Ajouté par : Sébastien Moffet

Pour cette renaissance, Galaxie (exit le «500», l’ayant perdu après qu’un obscur groupe américain du même nom ait manfesté l’envie de ne pas partager le dit-nom avec d’autres) nous offrira demain ce qui a tout l’air d’être l’une des meilleures parutions musicales québecoises des derniers mois. Pour cette nouvelle mouture, la bande d’Olivier Langevin, le musicien touche-à-tout et réalisateur chevronné (Mara Tremblay, Karkwa, Vincent Vallières), donne dans un dance-rock diablement efficace.

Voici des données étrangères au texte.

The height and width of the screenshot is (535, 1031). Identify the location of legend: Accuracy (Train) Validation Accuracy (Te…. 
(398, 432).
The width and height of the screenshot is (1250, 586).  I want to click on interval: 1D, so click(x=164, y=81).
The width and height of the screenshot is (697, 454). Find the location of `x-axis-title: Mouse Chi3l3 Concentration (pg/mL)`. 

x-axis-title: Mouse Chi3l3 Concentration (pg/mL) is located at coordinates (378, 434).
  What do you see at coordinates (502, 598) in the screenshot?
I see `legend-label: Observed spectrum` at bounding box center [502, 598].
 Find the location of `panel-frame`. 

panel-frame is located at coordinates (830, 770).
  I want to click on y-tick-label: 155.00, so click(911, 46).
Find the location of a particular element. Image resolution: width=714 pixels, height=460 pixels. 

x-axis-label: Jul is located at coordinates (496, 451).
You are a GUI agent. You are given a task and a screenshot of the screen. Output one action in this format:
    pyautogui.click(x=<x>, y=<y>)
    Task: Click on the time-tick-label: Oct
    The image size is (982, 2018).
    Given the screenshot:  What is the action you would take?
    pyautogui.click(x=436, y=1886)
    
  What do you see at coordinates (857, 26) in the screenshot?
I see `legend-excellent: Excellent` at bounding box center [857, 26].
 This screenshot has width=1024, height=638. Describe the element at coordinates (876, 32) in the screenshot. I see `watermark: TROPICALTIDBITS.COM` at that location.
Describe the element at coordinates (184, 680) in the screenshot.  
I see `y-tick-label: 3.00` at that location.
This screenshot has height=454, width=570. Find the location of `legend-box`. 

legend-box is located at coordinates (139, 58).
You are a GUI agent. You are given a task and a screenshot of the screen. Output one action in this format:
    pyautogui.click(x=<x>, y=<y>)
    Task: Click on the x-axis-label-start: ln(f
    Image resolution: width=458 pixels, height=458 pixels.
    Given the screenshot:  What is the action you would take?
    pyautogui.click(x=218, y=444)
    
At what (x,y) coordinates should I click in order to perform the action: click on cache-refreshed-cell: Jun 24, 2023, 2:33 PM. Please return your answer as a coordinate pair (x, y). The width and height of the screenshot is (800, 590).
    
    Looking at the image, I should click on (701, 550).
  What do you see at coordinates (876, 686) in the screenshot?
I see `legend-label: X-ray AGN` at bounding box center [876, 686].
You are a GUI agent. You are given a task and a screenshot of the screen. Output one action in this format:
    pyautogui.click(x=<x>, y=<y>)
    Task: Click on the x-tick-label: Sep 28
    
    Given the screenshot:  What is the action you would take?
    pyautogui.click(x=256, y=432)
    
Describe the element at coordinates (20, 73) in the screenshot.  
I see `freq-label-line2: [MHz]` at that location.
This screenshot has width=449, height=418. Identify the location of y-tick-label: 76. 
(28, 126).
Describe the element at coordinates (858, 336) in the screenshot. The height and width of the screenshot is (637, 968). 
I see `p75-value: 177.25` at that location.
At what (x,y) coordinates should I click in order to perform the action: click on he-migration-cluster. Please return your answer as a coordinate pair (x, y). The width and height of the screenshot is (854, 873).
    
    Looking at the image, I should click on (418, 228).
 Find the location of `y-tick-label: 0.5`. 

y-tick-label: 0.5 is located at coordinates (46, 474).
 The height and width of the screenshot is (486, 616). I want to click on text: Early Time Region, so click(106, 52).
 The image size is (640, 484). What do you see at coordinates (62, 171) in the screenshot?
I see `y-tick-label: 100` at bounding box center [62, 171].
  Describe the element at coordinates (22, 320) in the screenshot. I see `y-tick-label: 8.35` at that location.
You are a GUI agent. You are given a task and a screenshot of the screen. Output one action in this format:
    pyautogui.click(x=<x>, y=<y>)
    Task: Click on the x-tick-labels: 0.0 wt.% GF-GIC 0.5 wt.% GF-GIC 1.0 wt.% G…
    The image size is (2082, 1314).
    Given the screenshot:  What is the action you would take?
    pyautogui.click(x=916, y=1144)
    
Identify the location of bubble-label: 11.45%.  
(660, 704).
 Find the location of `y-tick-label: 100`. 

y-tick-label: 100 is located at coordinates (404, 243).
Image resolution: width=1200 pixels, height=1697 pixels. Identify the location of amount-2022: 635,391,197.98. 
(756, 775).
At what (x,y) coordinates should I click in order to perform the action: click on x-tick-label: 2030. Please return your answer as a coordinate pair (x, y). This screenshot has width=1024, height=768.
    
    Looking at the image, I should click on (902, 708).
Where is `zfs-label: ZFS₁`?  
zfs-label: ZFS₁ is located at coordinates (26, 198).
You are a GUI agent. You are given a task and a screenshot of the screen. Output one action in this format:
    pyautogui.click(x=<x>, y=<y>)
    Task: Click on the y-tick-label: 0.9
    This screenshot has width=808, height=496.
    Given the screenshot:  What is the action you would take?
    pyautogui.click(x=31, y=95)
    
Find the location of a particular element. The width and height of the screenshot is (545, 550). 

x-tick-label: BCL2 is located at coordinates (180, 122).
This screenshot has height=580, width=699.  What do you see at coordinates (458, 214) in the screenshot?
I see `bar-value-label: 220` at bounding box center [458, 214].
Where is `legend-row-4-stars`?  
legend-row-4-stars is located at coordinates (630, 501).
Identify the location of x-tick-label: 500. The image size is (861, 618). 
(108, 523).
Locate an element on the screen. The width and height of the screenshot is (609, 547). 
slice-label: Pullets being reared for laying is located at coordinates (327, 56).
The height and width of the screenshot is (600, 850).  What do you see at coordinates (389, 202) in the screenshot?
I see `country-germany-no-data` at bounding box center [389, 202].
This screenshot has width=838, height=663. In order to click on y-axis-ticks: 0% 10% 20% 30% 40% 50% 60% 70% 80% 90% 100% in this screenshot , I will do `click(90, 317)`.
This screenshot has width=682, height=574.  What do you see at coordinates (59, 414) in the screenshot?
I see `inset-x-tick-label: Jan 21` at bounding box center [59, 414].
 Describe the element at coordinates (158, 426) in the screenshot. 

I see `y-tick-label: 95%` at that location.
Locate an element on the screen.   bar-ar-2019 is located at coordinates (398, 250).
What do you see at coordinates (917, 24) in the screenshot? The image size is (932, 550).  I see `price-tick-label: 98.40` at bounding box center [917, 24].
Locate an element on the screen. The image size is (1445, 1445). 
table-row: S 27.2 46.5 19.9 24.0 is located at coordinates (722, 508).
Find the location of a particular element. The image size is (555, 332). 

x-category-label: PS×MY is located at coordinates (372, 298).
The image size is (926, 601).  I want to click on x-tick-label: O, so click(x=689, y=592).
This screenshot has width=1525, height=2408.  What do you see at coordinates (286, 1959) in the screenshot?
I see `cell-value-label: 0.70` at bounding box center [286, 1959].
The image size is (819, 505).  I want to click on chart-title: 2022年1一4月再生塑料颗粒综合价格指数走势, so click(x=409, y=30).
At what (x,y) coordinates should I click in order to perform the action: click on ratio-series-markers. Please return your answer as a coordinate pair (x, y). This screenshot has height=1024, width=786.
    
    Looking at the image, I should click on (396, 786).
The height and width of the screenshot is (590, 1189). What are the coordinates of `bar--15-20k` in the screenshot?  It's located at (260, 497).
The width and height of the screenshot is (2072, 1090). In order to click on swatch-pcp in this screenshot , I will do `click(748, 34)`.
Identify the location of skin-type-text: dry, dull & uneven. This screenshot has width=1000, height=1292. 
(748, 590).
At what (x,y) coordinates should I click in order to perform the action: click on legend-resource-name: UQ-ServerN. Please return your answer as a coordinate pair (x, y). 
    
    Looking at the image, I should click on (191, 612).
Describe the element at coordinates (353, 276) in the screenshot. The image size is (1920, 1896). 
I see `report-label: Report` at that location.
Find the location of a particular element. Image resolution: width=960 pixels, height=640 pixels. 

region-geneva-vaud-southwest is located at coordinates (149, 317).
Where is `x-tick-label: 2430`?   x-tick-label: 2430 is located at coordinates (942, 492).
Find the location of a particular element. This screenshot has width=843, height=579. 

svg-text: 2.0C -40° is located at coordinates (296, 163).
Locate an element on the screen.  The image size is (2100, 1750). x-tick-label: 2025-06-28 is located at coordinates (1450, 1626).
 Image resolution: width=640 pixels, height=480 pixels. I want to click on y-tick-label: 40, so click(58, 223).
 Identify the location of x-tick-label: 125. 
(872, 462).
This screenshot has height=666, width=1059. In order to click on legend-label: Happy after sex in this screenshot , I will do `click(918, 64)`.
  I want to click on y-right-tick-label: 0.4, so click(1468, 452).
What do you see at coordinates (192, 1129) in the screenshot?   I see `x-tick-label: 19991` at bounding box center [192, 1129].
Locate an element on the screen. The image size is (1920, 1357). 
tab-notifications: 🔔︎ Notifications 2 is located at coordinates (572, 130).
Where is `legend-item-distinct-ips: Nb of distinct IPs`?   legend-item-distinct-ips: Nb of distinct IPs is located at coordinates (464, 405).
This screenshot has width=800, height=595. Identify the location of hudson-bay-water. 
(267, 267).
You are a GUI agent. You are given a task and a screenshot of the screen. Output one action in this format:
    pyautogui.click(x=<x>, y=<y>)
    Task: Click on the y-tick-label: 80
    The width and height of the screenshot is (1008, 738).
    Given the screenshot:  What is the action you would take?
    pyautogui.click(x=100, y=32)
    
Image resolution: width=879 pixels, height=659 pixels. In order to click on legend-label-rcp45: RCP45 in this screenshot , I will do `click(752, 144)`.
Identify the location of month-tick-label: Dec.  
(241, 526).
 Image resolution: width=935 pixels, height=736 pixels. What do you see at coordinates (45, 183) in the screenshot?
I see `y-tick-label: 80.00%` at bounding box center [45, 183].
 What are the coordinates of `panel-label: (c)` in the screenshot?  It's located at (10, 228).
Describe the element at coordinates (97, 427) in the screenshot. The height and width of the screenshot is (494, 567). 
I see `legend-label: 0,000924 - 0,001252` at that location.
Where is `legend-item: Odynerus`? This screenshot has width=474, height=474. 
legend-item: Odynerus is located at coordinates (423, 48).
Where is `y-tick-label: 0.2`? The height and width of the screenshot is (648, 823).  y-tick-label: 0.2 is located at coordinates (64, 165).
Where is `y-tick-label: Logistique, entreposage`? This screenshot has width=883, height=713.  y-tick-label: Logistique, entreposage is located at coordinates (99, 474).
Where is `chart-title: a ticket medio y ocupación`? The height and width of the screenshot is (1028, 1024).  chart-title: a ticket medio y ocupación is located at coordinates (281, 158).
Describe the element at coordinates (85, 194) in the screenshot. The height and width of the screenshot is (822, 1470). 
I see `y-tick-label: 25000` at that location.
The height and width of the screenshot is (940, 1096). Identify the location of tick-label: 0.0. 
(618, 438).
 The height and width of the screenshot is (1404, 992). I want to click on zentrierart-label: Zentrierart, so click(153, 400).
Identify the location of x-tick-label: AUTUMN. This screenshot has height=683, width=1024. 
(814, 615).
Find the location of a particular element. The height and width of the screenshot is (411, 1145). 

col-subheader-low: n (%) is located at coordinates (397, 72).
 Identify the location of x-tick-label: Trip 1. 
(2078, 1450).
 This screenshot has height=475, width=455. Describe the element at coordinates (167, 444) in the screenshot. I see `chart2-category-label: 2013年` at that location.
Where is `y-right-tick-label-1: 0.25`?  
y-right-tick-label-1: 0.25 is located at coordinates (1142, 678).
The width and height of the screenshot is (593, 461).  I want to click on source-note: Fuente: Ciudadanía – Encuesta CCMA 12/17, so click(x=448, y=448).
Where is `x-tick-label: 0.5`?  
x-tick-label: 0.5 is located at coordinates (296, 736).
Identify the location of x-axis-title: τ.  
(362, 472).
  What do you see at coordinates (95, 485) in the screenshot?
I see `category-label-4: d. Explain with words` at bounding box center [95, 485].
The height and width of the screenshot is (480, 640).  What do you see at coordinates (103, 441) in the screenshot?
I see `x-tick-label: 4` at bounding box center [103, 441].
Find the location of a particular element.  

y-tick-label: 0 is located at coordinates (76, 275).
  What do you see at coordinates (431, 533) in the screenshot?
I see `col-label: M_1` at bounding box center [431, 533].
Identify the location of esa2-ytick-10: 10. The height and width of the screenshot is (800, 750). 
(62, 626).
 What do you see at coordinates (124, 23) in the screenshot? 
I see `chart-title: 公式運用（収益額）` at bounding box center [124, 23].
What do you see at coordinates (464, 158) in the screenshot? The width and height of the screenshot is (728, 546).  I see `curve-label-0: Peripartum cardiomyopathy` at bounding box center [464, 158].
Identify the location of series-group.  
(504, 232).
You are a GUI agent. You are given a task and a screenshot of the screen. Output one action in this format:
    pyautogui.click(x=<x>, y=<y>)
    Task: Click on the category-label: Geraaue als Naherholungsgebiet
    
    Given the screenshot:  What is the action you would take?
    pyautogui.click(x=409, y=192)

Sur ce Tigre et Diesel, on ne cherche pas à décrire la morosité ambiante sur des atmosphères «planantes», on cherche plutôt à avoir du «fun», à passer la soirée à se «défoncer» , et ce, jusqu’à la fin de la nuit. Sur des beats électroniques, des riffs de guitares «bluesés» et distortionnés à souhait, Langevin chante des textes qui parlent d’amour, de mort, textes qui vont droit au but mais qui peuvent avoir droit à un certain deuxième niveau de lecture. Par exemple, sur l’énergique Piste 1, qui ouvre l’album avec panache, il chante « À cause de toi, le ciel est comme un dancefloor maléfique.»! L’apport de la jolie voix d’Audrey-Michèle Simard sur plusieurs pièces ajoute une dimension féminine bienvenue à ces pièces pleines de testostérone. Du coup, il y a quelque chose de très sensuel et charnel dans ces nouvelles compositions de l’un de nos seuls «supergroupes» québecois. De Piste 1 à Diesel 2 jusqu’à Shangai qui clôt le tout, il en dégage un parfum enflammé hautement toxique: les chansons vous resteront collées inévitablement à la peau. On imagine fort bien que l’énergie brute de ce Tigre et Diesel se transposera extrêmement bien sur scène. Olivier Langevin ne se le cache pas : l’album est fait pour danser. Et c’est ce qu’il réussit à faire et ce, haut la main.
8/10
Tigre et Diesel, en vente partout le 15 février.